HashMap with slice keys?

I'm trying to implement a struct with a map whose keys are slices of a larger string or char array owned by the struct. Something like this:

struct A<'a> {
  chars: Vec<u8>,
  map: HashMap<&'a str, u32>,  
}

impl<'a> A<'a> {
    fn insert(&'a mut self, begin: usize, end: usize, value: u32) {
        self.map.insert(std::str::from_utf8(&self.chars[begin..end]).unwrap(), value);
    }
}

But this requires a lifetime annotation on self, and then I run into several issues due to this, such as Named self lifetimes and reborrowing. Is there a way to implement this idea which avoids these issues? I could use String keys, but my understanding is that this duplicates data and I'm trying to avoid this.

search for "self-referential struct" in this forum

1 Like

type like this is practically unusable and not desirable, is there a reason you don't just store the range?

struct A {
  chars: Vec<u8>,
  map: HashMap<Range<usize>, u32>,  
}

impl A {
    fn insert(&mut self, begin: usize, end: usize, value: u32) {
        &self.chars[begin..end]; // just to get the same panicking behavior

        self.map.insert(begin..end, value);
    }
}
3 Likes

One way is to just not store the Vec and HashMap in the same struct. You won't be able to move the Vec (you can't move borrowed things).

Another way is to use ranges instead of references (and deal with invalidation if you edit the Vec).

2 Likes

If you want to use temporary scope-limited references, then you have to have two structs, one crated after another:

struct AOwner {
  chars: Vec<u8>,
}

struct AViewIntoOwner<'from_owner> {
  map: HashMap<&'from_owner str, u32>,  
}

and the second one will be temporary, and only allowed to exist in the same function scope as the variable that holds AOwner, and it won't be possible to expand that.
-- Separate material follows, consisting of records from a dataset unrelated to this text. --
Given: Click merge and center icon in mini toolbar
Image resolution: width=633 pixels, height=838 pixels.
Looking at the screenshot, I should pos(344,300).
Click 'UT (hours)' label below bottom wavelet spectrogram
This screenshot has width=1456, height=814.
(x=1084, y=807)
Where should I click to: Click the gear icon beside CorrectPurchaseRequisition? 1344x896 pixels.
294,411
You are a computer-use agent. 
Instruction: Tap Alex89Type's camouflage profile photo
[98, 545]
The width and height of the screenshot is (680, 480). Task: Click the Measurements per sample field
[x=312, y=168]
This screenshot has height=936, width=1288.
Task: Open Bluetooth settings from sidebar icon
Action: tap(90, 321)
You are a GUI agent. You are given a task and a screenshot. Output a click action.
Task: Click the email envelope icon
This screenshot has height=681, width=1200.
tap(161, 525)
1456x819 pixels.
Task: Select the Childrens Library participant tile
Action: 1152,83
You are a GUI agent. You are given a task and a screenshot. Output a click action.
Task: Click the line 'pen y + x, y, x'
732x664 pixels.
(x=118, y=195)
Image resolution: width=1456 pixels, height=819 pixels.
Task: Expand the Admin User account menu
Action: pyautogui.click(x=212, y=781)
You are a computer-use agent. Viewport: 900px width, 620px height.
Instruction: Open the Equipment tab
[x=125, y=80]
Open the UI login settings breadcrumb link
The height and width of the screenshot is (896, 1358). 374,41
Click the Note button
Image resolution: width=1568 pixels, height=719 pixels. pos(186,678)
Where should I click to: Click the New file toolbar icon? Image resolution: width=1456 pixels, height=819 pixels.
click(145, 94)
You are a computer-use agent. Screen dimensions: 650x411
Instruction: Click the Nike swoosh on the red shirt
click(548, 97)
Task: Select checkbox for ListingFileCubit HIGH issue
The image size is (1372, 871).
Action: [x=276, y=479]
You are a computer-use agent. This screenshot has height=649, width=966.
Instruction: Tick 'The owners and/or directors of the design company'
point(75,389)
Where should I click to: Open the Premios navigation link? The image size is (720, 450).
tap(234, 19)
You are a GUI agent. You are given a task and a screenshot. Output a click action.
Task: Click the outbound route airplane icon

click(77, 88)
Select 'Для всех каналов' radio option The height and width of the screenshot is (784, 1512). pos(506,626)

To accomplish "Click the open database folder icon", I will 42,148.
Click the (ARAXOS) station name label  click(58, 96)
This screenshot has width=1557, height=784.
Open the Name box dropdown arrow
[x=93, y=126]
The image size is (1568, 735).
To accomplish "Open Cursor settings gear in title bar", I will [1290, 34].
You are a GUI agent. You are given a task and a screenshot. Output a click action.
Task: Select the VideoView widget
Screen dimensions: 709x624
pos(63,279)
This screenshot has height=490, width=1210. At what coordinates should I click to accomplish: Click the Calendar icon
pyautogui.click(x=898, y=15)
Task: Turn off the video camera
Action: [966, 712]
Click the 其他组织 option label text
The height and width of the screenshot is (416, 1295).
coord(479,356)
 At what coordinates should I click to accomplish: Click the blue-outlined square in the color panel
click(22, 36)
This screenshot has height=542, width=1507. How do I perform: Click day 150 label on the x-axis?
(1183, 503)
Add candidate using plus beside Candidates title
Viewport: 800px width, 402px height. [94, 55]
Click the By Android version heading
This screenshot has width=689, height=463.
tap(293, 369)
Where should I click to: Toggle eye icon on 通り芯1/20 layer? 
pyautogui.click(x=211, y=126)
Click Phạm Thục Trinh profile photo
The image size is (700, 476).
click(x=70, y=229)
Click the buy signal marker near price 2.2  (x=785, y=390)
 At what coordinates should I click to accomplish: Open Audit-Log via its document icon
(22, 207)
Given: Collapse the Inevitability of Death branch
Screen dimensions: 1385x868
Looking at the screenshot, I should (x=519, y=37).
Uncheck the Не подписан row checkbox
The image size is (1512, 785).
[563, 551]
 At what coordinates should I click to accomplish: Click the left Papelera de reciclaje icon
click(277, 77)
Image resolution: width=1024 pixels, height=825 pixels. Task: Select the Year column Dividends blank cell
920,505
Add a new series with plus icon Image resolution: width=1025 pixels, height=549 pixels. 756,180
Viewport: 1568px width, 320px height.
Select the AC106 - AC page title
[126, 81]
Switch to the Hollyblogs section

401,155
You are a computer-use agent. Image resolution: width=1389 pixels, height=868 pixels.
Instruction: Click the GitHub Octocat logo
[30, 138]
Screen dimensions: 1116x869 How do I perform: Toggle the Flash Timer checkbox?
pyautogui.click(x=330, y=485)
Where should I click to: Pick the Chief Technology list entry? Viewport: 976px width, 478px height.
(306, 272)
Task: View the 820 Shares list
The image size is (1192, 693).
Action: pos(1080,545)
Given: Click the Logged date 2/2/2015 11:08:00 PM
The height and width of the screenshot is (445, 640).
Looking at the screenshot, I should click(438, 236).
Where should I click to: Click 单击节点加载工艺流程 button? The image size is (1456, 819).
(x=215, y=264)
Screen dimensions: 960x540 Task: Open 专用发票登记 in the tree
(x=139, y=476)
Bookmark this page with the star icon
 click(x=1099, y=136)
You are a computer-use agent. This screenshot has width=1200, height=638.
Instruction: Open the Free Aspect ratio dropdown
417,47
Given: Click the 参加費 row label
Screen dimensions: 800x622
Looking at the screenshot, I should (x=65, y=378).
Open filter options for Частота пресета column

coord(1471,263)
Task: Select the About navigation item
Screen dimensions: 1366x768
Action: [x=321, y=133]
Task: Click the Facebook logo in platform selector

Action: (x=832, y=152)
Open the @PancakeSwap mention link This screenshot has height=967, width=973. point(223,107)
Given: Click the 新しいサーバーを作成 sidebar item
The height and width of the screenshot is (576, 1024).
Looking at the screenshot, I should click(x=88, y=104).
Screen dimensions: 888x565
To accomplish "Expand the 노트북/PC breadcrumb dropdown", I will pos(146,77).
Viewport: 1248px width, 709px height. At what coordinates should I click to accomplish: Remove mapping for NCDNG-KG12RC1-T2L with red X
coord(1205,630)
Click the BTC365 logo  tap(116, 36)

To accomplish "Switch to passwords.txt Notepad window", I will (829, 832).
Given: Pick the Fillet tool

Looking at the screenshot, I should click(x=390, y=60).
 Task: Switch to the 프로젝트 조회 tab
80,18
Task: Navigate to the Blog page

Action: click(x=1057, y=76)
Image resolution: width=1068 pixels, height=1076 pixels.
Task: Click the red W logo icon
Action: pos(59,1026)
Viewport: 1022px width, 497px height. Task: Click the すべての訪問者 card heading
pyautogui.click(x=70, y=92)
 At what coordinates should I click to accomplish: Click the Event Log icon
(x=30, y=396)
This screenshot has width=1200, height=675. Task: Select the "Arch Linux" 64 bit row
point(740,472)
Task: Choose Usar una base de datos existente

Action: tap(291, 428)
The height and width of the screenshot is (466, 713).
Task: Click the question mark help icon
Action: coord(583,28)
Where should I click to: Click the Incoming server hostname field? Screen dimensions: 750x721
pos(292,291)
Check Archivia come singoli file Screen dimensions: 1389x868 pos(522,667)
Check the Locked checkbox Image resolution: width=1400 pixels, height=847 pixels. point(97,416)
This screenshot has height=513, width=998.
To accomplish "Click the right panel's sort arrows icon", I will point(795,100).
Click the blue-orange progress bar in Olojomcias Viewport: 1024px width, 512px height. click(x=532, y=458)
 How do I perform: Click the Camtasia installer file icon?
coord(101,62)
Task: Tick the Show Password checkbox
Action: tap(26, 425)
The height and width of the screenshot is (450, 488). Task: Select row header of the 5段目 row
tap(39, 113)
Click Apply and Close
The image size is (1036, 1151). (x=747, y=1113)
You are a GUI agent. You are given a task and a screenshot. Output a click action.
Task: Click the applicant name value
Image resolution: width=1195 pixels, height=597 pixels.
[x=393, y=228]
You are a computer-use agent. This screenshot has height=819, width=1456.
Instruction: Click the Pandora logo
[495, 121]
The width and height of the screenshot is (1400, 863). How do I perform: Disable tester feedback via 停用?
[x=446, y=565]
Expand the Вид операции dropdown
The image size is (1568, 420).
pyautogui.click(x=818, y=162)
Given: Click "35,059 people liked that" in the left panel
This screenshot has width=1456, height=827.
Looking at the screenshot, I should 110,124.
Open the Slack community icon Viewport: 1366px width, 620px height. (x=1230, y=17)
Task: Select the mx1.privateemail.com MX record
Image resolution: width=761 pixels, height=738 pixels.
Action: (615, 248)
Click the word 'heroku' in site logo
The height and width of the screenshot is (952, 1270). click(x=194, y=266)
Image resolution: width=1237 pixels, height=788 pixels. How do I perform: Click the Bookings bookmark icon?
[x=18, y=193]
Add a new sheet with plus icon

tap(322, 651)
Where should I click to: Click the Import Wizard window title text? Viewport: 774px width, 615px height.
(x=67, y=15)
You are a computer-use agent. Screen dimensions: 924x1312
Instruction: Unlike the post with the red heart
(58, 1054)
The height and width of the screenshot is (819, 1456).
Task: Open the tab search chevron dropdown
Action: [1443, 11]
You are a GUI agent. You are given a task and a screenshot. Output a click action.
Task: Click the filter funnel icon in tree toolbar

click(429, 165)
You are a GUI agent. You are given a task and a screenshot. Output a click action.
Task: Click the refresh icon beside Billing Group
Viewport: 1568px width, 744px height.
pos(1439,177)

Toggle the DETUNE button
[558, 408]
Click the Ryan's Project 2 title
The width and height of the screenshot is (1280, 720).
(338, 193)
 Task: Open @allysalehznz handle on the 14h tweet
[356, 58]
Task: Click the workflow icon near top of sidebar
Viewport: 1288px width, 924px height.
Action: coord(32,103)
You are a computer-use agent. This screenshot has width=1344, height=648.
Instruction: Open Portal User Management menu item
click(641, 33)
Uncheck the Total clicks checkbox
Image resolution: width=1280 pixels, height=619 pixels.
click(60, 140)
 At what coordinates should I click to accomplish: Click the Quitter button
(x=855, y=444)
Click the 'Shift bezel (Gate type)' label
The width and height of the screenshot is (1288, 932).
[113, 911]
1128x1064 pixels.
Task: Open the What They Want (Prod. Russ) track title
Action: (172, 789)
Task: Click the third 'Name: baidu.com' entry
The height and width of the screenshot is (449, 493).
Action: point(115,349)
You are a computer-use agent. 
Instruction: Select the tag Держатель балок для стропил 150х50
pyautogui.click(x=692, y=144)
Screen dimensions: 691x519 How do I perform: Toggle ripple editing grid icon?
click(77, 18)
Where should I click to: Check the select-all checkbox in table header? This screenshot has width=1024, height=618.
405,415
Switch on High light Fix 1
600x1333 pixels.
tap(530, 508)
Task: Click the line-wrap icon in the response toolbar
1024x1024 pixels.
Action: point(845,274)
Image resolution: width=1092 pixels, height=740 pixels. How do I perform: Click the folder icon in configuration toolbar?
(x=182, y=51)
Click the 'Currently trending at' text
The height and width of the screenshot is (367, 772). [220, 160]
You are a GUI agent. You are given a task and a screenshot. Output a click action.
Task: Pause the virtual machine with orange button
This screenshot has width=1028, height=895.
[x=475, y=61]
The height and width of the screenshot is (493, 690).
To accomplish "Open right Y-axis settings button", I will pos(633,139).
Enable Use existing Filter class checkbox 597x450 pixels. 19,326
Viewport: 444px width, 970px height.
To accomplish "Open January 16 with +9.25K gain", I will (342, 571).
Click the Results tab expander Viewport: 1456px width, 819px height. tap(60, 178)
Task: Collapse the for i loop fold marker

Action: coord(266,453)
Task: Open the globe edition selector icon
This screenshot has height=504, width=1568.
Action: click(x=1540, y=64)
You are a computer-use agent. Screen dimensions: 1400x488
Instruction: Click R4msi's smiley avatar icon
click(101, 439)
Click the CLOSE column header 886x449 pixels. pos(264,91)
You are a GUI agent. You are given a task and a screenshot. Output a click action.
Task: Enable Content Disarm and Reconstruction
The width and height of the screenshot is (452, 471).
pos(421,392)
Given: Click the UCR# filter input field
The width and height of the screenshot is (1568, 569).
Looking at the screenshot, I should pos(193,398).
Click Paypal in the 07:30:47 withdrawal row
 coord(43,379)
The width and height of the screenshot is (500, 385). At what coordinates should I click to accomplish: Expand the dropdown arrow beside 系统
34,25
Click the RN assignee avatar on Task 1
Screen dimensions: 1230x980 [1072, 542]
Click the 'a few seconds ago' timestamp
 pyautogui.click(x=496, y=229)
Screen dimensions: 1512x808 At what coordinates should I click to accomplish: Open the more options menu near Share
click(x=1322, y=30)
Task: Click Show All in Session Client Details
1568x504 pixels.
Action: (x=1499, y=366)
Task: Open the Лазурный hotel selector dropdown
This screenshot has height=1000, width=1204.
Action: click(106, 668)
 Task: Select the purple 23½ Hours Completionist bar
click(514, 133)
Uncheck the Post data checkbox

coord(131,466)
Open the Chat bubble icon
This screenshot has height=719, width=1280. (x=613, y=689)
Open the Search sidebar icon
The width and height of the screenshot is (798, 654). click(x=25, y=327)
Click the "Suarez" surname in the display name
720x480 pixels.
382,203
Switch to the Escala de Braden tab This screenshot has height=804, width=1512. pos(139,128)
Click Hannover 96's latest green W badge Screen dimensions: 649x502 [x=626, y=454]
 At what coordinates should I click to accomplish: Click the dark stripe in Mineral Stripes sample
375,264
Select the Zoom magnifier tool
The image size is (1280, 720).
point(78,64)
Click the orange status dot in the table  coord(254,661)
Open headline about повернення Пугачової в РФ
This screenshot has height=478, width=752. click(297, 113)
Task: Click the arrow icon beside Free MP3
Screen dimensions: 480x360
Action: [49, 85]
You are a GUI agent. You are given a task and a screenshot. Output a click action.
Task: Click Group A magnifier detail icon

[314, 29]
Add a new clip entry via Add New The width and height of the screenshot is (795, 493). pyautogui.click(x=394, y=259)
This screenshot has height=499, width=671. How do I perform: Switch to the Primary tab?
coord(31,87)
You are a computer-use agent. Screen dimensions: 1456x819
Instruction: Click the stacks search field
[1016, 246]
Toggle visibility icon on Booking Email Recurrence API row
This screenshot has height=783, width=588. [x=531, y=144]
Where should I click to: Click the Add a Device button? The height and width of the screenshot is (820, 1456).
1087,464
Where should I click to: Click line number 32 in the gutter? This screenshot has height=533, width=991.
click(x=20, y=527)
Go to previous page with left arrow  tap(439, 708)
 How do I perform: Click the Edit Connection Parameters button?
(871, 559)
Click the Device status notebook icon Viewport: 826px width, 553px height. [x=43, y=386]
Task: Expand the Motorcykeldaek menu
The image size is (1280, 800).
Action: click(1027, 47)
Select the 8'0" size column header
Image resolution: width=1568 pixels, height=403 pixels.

BTW, &'a mut self referring to 'a on the type is a terrible anti-pattern that is almost never useful. It means self must be borrowed for the lifetime of 'a exactly (since &mut has no flexibility about that), and lifetime on A<'a> means it lives at least as long or longer than A, so combination of these means &'a mut self borrows for the entire lifetime of A, and because mut is exclusive, it can be called only once ever, and makes the whole object useless.

5 Likes

If you do need to do this in one struct, and can't sacrifice performance to copying strings, there's some patterns to allow this.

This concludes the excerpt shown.